Она словно ревновала их к другим людям.
И если на папках с текстами разных других авторов были просто написаны их фамилии, то на папках с моими стихами ее рукою было крупно выведено: «Мой Алейников».
Частенько, чтобы или подразнить, или раззадорить, или осадить, или раз и навсегда поставить кого-то на место, подчеркивала она, адресуясь к гостям своим, в основном и пишущим стихи или прозу, свое особенное отношение ко мне, выделяемость ею меня из других, непохожесть на других, обособленность среди других, и это всегда действовало.Была она человеком собственных принципов и ясной для нее, прочной позиции в жизни, с любыми ее градациями, от повседневности до высоких материй, до парения духа.
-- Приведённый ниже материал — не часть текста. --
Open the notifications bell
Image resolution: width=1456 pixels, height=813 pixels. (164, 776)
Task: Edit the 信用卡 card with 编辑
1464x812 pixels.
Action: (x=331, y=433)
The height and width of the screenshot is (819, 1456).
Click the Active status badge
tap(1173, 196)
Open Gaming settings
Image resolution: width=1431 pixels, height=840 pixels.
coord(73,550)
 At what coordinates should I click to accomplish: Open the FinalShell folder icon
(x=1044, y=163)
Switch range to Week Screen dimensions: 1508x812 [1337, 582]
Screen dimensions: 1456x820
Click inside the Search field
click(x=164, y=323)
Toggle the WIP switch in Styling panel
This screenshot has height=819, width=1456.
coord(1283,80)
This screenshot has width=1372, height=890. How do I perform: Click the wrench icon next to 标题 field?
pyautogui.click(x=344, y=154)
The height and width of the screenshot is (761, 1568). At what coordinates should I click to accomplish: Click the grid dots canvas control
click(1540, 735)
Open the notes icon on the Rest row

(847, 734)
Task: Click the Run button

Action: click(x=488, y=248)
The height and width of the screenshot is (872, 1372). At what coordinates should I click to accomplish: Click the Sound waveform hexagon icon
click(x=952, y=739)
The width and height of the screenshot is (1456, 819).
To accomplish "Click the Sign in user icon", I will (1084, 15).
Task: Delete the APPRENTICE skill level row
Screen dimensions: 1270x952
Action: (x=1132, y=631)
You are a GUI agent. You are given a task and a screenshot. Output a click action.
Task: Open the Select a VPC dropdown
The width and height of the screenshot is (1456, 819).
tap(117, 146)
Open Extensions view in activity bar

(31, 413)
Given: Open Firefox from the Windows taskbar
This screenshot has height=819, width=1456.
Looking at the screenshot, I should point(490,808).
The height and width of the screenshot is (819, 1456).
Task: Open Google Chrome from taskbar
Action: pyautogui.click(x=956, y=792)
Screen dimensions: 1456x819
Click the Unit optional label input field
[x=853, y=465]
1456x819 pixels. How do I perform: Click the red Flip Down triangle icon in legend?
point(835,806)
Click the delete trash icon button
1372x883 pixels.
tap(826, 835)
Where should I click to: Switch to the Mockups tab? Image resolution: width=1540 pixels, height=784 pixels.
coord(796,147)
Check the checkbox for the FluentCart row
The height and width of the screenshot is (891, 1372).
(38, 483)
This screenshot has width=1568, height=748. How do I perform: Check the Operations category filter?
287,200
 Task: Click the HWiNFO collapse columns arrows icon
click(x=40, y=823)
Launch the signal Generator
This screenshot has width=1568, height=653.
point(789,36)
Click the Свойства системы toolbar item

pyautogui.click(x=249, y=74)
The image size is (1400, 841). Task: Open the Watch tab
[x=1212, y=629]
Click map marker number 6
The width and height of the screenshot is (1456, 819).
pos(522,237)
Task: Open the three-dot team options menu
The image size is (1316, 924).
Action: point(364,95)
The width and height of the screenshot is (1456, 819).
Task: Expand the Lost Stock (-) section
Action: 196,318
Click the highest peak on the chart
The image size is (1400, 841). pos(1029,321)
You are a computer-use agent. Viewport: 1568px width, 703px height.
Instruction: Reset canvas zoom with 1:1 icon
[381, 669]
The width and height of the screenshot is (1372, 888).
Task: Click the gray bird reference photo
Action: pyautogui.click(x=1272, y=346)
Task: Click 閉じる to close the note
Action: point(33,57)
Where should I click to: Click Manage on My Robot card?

А насколько, при всей своей твердости, порой и властности, была она женственной, была женщиной, поистине прекрасной, с головы до ног, обаятельной, даже больше, обладающей той особой притягательностью, за которой встает тайна.
Судя по фотографиям, в молодости была она удивительно хороша собою.
Невысокая, вся этакая ладная, все в ней пропорционально, ну, миловидная, и все в ней вроде бы, как у всех, но – нет, не как у всех, а все – свое, собственное, а за светлым обликом ее – скрытый от лишних глаз и все же раскрывающийся тем, кому она верила, внутренний ее образ, духовный.
Диво дивное, да и только.
Бывают же такие чудесные люди!Она радовалась моим, наконец-то вышедшим одна за другою и незамедлительно подаренным ей, с соответствующими теплыми надписями, книгам, – радовалась так, как не радовался, наверное, я сам.
Она постоянно держала их при себе. Никому не давала читать, даже на короткое время.
Она читала их, читала, перечитывала, она вчитывалась в тексты так, что я начинал понимать: это часть и ее жизни.
Это было – ее, родное.
А как она любила и умела слушать стихи!
Мало кому это дано.
Уговорит почитать, бывало. Сидим у нее на веранде. Я – перед нею. Она – напротив. Я читаю ей.
И вижу, краем зрения – вижу: все в ней вдруг раскрывается – глаза, все лицо, губы, она вся – слух, вся – внимание, порыв навстречу звуку, слову, и я чувствую, как стихи входят в нее, как она воспринимает их по-особому, всем, что есть в ней, движением всей фигуры ее, как-то откинутой, свободно приподнятой над прямоугольником стола, как у певчих птиц, и руки, жесты их – певучие, и это отключение себя от всего остального, лишнего, мешающего слушать, это переключение себя только на музыку стихов, на звучащую речь, эта завороженность звуком, песней, восторг, за которым – громадная память, в ней все и останется, эта ее радость общения, с глазу на глаз, один на один, и внимание, внимание, а за ним – редчайшее понимание, такое, ради чего жить стоит, – незабываемо!